BEGIN Material supplied

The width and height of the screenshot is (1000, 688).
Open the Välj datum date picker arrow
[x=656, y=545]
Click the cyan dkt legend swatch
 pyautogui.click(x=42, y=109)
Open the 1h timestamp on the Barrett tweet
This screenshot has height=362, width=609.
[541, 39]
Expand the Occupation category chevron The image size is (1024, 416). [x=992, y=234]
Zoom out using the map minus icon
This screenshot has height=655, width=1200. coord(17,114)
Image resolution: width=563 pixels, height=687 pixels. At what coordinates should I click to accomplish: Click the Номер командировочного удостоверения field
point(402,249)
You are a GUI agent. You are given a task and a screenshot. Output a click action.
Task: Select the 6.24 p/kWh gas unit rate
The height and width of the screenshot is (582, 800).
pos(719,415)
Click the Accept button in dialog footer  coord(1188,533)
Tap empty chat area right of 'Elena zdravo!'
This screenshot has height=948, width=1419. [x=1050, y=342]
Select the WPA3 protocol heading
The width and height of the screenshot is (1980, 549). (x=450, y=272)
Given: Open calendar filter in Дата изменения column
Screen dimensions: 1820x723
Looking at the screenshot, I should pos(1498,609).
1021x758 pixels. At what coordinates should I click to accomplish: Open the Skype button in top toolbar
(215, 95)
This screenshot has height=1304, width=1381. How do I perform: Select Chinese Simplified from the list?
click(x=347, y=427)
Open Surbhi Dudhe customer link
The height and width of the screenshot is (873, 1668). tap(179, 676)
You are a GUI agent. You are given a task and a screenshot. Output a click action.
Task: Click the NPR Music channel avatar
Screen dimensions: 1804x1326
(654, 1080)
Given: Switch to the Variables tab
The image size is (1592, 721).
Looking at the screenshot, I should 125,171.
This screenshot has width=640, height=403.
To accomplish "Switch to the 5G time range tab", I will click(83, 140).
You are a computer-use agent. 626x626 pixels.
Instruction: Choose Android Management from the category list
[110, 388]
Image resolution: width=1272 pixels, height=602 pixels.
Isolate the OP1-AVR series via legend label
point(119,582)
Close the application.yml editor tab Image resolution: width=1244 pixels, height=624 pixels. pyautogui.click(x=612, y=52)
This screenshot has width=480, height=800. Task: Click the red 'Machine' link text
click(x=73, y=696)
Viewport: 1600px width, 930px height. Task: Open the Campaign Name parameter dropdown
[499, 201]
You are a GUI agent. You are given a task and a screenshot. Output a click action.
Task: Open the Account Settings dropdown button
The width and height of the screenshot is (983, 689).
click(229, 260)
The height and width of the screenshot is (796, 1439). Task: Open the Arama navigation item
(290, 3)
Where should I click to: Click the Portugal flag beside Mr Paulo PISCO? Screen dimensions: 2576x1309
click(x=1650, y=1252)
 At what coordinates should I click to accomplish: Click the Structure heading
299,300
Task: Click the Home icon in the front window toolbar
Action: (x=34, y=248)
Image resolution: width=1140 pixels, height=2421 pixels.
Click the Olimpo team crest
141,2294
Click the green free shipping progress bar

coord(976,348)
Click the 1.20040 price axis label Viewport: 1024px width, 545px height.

END Material supplied

*Exercise description*: Every line from above should appear again in the answer, exactly as written.

*Completed task*:
The width and height of the screenshot is (1000, 688).
Open the Välj datum date picker arrow
[x=656, y=545]
Click the cyan dkt legend swatch
 pyautogui.click(x=42, y=109)
Open the 1h timestamp on the Barrett tweet
This screenshot has height=362, width=609.
[541, 39]
Expand the Occupation category chevron The image size is (1024, 416). [x=992, y=234]
Zoom out using the map minus icon
This screenshot has height=655, width=1200. coord(17,114)
Image resolution: width=563 pixels, height=687 pixels. At what coordinates should I click to accomplish: Click the Номер командировочного удостоверения field
point(402,249)
You are a GUI agent. You are given a task and a screenshot. Output a click action.
Task: Select the 6.24 p/kWh gas unit rate
The height and width of the screenshot is (582, 800).
pos(719,415)
Click the Accept button in dialog footer  coord(1188,533)
Tap empty chat area right of 'Elena zdravo!'
This screenshot has height=948, width=1419. [x=1050, y=342]
Select the WPA3 protocol heading
The width and height of the screenshot is (1980, 549). (x=450, y=272)
Given: Open calendar filter in Дата изменения column
Screen dimensions: 1820x723
Looking at the screenshot, I should pos(1498,609).
1021x758 pixels. At what coordinates should I click to accomplish: Open the Skype button in top toolbar
(215, 95)
This screenshot has height=1304, width=1381. How do I perform: Select Chinese Simplified from the list?
click(x=347, y=427)
Open Surbhi Dudhe customer link
The height and width of the screenshot is (873, 1668). tap(179, 676)
You are a GUI agent. You are given a task and a screenshot. Output a click action.
Task: Click the NPR Music channel avatar
Screen dimensions: 1804x1326
(654, 1080)
Given: Switch to the Variables tab
The image size is (1592, 721).
Looking at the screenshot, I should 125,171.
This screenshot has width=640, height=403.
To accomplish "Switch to the 5G time range tab", I will click(83, 140).
You are a computer-use agent. 626x626 pixels.
Instruction: Choose Android Management from the category list
[110, 388]
Image resolution: width=1272 pixels, height=602 pixels.
Isolate the OP1-AVR series via legend label
point(119,582)
Close the application.yml editor tab Image resolution: width=1244 pixels, height=624 pixels. pyautogui.click(x=612, y=52)
This screenshot has width=480, height=800. Task: Click the red 'Machine' link text
click(x=73, y=696)
Viewport: 1600px width, 930px height. Task: Open the Campaign Name parameter dropdown
[499, 201]
You are a GUI agent. You are given a task and a screenshot. Output a click action.
Task: Open the Account Settings dropdown button
The width and height of the screenshot is (983, 689).
click(229, 260)
The height and width of the screenshot is (796, 1439). Task: Open the Arama navigation item
(290, 3)
Where should I click to: Click the Portugal flag beside Mr Paulo PISCO? Screen dimensions: 2576x1309
click(x=1650, y=1252)
 At what coordinates should I click to accomplish: Click the Structure heading
299,300
Task: Click the Home icon in the front window toolbar
Action: (x=34, y=248)
Image resolution: width=1140 pixels, height=2421 pixels.
Click the Olimpo team crest
141,2294
Click the green free shipping progress bar

coord(976,348)
Click the 1.20040 price axis label Viewport: 1024px width, 545px height.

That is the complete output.